The toy store is not the worst job I’ve ever had, not by a long shot. I was once a telemarketer. Lured by the promise of $12 an hour plus commission, I showed up at an office suite on Route 20 for an interview. The interview consisted of making sure that I was indeed a living, breathing human, and then they showed me to a cubicle and strapped a headset on me. There were no windows at all and I couldn’t see my neighbors over the walls of the cubicle. The boss played really loud techno music. He liked to keep things “high energy.” A script lay in front of me. I would be cold calling people from all over the country and selling magazine subscriptions to them. I heard the words “fuck you” shouted in so many different regional accents that it eventually became a travelogue of malaise—Brooklyn, Midwest, southern California, Southern accents that could’ve been from anywhere. I traveled there in my mind, loosing myself from that basement office suite, curses rammed into my ear like leis being draped around my neck. The only people who bought subscriptions from me were elderly folks, and all they really wanted was someone to talk to. In between hashing out the details of the subscriptions they were being coerced into buying, they’d tell me about sons and daughters who never visited anymore, medical conditions that kept them up nights. I began to feel like a beta fish, boxed in and ready to attack. Give me my reflection and I will butt heads with it; give me a mirror and I will turn my face into rivulets of blood. I sat in that cubicle and contemplated the coming hours, the coming days, the coming weeks, months, years—my life. I got up and left. I was a telemarketer for three hours.

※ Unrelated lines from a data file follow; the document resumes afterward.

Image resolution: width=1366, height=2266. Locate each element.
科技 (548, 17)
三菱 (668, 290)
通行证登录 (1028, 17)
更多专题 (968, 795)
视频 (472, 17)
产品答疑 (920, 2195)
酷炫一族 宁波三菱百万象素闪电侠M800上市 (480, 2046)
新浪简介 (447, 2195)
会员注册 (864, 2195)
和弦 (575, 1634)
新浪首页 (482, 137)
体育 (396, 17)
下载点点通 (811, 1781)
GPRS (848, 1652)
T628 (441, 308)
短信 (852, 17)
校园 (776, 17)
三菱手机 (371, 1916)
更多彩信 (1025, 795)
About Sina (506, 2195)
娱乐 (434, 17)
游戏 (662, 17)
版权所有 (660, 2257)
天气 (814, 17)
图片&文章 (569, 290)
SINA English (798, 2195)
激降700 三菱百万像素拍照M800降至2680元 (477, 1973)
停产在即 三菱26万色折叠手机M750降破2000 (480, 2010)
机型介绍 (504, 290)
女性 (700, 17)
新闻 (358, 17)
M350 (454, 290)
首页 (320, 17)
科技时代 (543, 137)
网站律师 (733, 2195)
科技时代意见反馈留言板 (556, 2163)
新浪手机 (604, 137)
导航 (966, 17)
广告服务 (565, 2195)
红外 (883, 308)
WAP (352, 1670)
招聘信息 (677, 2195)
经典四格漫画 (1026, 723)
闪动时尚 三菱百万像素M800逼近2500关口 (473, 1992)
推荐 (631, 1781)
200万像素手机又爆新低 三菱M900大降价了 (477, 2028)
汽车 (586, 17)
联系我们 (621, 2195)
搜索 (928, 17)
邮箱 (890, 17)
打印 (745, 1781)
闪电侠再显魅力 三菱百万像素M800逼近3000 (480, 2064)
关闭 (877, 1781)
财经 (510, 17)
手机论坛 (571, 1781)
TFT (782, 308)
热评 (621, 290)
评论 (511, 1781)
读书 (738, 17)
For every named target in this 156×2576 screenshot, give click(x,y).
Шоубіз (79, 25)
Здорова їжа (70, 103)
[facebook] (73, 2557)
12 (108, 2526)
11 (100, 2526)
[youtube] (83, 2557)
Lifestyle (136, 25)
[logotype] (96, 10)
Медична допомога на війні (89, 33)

A sacrifice or an accommodation can become a lifetime. A job taken for short-term reasons can become the arena in which the rest of your life plays out. I’m situated at the intersection of downward pull and steady trajectory, the child of a lower-middle/middle-middle class upbringing, warned by my father for as long as I can remember—as far back as 3rd grade—that when I grew up there’d “barely be a middle class anymore.” Everything would be stratified into rich and poor. It may sound like the paranoid ranting of a suburban class warrior, but there’s a nugget of truth to it, and it accounts for my parents’ insistence that I pursue higher education. Become a professional. Become middle-class. Throw yourself into the gears of bureaucracy until they can’t untangle you from the machinery and cast you down with the rest of the dispossessed. Fight your fight so you can fight for others. Cast off the moorings of frivolous things. Become a purposeful, deliberate being. Just as there must be preconditions for a successful revolution, a culture of abundance that does not supplant one form of poverty for another, arguably so too must there be a threshold, a physical and spiritual subsistence from which opportunity flowers, a bare minimum to hinge life’s possibilities on. Could I ever be happy on $10,000 a year? Yes and no, but mostly no, I think. Accumulation, status symbols, planned obsolescence—I want none of it. But give me the means to make a life for myself. Give me shelter, give me health, give me leisure, give me books and paper and pen, give me an allegiance to humanity unencumbered by archaic allegiances to company or state. Give me my demands for a life, my life.